### Aim of the task:
Copy the entries from the first line through the line that contains "coord(164,1015)", requests included, and offset every coordinate in the answers by adding 140.

** START Records **

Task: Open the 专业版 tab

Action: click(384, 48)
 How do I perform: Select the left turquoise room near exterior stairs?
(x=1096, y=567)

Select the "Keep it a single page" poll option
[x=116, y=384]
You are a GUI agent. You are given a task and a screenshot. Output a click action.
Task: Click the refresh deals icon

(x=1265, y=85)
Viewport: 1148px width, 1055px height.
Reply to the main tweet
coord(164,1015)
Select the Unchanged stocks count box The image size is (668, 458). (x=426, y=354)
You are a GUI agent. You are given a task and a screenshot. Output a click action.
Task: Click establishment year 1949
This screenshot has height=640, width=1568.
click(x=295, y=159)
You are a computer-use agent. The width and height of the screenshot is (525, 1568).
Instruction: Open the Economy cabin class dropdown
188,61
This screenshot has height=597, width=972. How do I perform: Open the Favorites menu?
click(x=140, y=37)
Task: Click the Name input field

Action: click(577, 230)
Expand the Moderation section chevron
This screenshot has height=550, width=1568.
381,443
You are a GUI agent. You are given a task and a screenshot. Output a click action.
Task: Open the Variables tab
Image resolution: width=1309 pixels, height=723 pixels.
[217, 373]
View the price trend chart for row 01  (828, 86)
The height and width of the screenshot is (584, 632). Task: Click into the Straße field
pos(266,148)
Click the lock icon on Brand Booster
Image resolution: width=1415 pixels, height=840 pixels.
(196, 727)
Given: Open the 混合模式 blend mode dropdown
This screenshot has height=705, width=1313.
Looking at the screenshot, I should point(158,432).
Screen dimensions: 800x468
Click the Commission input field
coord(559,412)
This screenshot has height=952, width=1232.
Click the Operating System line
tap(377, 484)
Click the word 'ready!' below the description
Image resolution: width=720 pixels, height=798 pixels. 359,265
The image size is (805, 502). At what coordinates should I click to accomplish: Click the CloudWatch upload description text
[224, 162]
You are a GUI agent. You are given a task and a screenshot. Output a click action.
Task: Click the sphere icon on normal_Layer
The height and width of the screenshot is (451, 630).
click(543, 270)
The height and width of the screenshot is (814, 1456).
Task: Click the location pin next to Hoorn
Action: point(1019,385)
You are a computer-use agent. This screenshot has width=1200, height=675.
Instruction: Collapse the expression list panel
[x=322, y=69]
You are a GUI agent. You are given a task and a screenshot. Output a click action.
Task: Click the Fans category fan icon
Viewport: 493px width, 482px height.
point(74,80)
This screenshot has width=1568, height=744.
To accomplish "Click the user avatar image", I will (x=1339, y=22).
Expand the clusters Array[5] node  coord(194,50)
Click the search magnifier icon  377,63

** END Records **

### Result of this task:
Task: Open the 专业版 tab

Action: click(524, 188)
 How do I perform: Select the left turquoise room near exterior stairs?
(x=1236, y=707)

Select the "Keep it a single page" poll option
[x=256, y=524]
You are a GUI agent. You are given a task and a screenshot. Output a click action.
Task: Click the refresh deals icon

(x=1405, y=225)
Viewport: 1148px width, 1055px height.
Reply to the main tweet
coord(304,1155)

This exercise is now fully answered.